There were regular societies of ringers in London in early times, called "Youths," irrespective of their age, Imuch as postillions in a similar manner are always postboys. The famous Society of College Youths was founded there in 1637. Stow tells how a bell was added to the peal of five in the church of St. Michael's in 1430, to facilitate chiming. Nell Gwynne left money for a weekly entertainment to the ringers of St. Martin-in-the-Fields, 1687, and many others have followed her example. The rules of some of these fraternities are highly amusing; and even now the stranger who rambles into the belfry of an old church in an English rural parish, will not uncommonly find amongst the printed rules hanging on the wall a fine of sixpence for beer imposed on the man who should wear spurs while he rings.

The largest ancient bell in England is Tom of Oxford, so familiarly known to university-men for the one hundred and one strokes it rings each evening during term. It weighs seven and a half tons. Exeter and Lincoln cathedrals possess large bells, but they are some two tons lighter than the Oxford one. The great bell at Westminster (Stephen) was cast in 1858, and weighs more than eight tons.

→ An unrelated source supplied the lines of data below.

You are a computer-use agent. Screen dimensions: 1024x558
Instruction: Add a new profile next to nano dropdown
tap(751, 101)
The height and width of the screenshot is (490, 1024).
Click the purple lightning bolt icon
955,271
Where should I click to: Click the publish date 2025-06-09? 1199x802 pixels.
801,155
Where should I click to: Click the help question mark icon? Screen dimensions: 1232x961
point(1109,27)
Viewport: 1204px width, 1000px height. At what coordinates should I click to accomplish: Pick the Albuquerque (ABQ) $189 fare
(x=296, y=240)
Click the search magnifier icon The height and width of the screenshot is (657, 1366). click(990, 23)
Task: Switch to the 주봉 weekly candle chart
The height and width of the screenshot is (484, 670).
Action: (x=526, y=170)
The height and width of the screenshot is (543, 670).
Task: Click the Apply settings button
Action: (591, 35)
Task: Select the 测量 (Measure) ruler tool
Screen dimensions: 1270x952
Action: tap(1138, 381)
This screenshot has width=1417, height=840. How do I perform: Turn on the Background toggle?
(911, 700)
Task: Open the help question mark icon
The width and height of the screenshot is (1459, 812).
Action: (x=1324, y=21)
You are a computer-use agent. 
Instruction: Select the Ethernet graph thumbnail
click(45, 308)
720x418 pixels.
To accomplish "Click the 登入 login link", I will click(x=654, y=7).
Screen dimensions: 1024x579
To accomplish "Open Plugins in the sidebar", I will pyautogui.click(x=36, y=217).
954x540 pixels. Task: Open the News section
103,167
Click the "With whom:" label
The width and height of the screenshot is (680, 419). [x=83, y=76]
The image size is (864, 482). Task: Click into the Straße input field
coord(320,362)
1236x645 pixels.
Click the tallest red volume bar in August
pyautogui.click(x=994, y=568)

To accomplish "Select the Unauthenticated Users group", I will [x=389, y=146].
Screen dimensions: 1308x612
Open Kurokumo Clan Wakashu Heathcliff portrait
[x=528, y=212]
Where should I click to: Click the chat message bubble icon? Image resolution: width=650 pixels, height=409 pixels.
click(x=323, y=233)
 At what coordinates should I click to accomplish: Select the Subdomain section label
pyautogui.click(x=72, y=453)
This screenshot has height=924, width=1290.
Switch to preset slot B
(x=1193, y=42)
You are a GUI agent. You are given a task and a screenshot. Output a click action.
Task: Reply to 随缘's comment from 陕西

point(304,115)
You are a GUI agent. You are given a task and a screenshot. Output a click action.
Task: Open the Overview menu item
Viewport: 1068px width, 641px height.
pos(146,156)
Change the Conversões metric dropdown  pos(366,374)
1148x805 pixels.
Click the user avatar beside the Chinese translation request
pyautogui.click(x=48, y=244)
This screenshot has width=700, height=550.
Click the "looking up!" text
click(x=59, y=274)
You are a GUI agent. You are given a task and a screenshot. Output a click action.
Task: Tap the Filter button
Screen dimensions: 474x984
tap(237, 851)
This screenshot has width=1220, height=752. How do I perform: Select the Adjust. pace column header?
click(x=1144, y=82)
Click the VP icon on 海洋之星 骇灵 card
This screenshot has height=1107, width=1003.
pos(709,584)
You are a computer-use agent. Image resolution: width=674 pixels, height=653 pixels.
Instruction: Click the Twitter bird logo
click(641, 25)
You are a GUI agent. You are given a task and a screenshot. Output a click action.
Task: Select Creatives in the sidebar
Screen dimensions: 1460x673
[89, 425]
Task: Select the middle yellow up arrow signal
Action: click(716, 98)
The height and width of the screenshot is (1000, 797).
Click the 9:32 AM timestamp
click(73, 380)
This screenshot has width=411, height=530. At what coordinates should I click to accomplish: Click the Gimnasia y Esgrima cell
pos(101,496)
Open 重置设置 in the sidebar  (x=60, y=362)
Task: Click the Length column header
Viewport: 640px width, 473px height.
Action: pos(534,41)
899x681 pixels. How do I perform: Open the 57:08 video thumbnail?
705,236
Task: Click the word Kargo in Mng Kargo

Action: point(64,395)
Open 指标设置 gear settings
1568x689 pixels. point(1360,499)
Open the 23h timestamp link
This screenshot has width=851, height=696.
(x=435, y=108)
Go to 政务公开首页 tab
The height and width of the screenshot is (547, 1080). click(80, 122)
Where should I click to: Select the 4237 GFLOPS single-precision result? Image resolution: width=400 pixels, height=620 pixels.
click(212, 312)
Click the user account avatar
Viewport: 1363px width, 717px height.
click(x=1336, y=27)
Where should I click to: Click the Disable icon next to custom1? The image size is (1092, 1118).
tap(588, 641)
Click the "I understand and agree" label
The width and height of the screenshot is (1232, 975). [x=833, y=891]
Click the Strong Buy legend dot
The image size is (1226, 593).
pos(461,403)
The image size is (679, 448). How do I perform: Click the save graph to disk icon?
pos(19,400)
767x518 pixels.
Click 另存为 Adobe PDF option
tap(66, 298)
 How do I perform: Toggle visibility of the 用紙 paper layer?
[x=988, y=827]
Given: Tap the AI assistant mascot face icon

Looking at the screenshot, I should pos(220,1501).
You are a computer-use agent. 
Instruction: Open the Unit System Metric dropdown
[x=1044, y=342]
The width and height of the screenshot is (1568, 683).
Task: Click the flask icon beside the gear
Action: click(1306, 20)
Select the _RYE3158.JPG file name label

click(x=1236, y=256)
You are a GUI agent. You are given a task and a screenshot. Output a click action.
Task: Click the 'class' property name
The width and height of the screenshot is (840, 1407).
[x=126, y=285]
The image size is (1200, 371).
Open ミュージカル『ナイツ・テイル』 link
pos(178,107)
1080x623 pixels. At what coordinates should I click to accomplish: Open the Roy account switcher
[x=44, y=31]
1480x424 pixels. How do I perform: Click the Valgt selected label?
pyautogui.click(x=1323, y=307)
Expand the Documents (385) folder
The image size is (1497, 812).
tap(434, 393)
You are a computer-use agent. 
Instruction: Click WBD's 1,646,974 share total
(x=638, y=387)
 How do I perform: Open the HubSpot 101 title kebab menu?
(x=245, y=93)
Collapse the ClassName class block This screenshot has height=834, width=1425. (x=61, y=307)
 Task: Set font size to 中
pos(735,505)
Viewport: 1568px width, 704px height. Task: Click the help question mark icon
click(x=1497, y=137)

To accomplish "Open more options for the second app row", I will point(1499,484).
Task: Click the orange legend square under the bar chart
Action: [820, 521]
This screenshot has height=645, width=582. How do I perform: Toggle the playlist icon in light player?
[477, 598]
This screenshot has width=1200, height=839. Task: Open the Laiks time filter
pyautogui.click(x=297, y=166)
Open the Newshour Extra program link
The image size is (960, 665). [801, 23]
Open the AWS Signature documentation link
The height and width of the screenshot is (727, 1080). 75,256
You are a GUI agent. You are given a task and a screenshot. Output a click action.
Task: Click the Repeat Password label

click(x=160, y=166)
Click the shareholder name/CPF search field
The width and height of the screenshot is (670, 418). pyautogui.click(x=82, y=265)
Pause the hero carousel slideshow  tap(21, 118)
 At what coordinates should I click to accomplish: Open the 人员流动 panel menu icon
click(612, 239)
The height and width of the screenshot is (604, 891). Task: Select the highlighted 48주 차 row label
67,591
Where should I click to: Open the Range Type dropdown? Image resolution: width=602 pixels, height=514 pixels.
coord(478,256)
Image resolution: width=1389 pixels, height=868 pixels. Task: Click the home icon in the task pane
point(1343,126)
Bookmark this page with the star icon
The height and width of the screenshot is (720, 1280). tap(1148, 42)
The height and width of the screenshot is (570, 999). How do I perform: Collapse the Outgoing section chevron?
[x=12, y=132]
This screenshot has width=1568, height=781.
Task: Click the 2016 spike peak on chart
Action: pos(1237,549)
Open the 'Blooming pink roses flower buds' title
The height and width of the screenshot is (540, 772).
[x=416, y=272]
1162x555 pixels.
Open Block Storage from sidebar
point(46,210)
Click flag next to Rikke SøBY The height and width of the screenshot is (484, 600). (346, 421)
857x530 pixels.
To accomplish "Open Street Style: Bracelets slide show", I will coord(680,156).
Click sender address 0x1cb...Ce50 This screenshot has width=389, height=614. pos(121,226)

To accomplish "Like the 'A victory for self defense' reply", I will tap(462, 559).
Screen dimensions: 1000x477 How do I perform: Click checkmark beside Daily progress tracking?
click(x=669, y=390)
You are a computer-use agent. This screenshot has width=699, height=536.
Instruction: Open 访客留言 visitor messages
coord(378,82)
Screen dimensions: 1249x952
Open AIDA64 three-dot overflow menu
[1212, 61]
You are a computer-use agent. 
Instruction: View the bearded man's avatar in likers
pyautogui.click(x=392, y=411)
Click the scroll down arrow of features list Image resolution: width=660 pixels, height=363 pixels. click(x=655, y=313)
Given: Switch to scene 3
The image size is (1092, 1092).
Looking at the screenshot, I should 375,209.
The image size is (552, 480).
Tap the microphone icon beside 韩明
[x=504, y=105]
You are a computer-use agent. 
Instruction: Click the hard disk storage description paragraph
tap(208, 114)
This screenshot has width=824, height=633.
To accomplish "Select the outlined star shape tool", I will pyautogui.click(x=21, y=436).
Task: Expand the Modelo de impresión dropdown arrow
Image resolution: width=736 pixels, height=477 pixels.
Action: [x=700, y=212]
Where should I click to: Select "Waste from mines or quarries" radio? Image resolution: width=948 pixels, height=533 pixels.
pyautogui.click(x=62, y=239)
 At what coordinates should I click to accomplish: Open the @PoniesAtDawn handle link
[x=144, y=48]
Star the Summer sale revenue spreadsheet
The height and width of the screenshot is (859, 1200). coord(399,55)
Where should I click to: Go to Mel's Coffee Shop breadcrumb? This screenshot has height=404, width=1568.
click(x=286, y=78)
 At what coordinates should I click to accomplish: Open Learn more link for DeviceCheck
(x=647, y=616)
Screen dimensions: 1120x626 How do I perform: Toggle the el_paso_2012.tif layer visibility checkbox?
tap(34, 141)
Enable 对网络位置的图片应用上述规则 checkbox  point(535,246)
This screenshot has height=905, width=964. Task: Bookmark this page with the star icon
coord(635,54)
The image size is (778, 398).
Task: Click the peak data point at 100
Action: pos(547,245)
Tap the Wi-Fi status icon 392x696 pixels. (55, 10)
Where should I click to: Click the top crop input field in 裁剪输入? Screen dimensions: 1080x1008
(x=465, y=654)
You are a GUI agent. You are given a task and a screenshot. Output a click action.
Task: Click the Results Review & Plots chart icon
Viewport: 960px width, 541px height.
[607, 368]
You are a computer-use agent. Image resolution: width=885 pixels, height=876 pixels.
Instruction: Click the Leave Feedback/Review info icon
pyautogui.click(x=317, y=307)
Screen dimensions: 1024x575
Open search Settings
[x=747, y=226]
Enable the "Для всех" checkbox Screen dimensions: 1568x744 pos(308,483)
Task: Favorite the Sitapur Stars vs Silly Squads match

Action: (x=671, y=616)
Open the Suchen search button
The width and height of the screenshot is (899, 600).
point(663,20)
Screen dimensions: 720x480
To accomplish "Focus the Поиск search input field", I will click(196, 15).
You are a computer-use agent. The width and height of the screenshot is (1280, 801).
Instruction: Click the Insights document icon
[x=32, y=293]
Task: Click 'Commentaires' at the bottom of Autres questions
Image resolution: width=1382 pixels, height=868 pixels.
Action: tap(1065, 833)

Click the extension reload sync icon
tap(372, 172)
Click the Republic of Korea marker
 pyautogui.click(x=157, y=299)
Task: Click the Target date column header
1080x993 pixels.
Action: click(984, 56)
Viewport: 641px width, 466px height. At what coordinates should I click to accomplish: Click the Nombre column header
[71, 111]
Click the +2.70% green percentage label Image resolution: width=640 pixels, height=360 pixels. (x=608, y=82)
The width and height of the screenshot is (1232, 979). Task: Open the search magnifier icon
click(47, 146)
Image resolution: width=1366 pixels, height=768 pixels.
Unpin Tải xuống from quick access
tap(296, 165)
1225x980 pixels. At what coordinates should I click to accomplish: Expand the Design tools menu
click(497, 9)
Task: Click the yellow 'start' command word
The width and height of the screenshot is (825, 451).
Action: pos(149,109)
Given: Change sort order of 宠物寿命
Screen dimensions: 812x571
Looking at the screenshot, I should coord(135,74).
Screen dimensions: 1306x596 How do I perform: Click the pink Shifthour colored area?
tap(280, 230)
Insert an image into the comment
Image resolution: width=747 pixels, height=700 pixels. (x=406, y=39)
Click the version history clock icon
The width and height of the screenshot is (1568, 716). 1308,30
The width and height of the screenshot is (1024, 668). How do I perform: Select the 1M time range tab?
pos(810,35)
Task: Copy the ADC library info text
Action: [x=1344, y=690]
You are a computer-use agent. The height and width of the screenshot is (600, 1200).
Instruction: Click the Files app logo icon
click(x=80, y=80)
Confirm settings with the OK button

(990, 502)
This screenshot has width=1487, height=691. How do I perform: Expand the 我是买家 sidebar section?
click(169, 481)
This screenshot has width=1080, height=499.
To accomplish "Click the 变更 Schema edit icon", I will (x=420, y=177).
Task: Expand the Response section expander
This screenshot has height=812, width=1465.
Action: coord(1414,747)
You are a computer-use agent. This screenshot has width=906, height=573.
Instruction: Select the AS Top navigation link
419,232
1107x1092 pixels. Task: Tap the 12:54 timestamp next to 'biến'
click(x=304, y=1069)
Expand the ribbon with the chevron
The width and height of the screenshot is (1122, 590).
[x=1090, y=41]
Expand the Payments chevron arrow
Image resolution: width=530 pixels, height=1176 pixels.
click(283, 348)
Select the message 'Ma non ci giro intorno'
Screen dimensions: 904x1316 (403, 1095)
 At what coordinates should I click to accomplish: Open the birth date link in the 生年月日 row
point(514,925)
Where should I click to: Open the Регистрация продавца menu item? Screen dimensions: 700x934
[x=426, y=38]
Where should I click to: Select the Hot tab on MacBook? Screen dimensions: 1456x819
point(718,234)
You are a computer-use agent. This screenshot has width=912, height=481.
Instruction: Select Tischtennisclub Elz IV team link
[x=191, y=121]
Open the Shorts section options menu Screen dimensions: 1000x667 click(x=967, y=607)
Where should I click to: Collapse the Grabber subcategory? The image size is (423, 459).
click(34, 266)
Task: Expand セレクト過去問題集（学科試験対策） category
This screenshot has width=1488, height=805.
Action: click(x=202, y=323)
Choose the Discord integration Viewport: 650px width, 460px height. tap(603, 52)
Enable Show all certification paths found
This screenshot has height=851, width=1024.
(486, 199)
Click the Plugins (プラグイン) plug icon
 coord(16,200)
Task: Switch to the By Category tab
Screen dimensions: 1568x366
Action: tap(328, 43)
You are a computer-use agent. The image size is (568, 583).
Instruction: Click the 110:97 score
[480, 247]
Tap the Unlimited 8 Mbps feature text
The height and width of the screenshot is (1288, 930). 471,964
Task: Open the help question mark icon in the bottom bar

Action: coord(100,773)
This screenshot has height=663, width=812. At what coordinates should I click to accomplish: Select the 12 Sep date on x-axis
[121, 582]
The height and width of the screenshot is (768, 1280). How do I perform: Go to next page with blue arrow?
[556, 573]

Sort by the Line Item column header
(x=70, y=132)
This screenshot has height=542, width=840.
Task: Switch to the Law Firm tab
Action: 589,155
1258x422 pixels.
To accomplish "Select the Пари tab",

It has, however, like its predeces sor, Big Ben, been unfortunately cracked. It is worth while comparing these pigmies with the largest known bell in the world, that of Moscow, one hundred and ninety-three tons. The earliest cast bell of which we have accurate information is in the Campanile at Pisa; it bears the date of 1262.

Leaving statistics, let us revert to change-ringing. Its quaint terminology is not the least of its curiosities. Fancy ringing a peal of Grandsire Triples, which, let the uninitiated know, consists

of five thousand and forty changes! To what a solemn dignity, however, does this ascend when it is rung (as has been done) with muffled bells! Then, again, what mysteries lie in the appellations Bobs, Bobs Major, or, still better, Bobs Royal! All these are surpassed by the superlative Bob Maximus rung with twelve bells; while Cinques, it seems, can be rung with eleven accompanied with a tenor. All these feats are recorded with fitting dignity in the annals of campanology. The first perfect peal of Grandsire Triples was rung at St. Margaret's, Westminster, on Sunday, July 7, 1751. When bells can accomplish such achievements, and with the solemn awe attached to the Sanctus bell of the middle ages, it seems very ignoble to condemn one to ring on Shrove Tuesday, for the base culinary end of being a pancake bell (as is still done in some parts of England), or as a bread-and-cheese bell, which is done nightly during term at Jesus College, Oxford. There is an historical celebrity, however, connected with the curfew bell, where it is still rung (as at Ottery St. Mary, and a few other places), which is not unsuited to the sedate gravity we usually attach to the conception of a belfry.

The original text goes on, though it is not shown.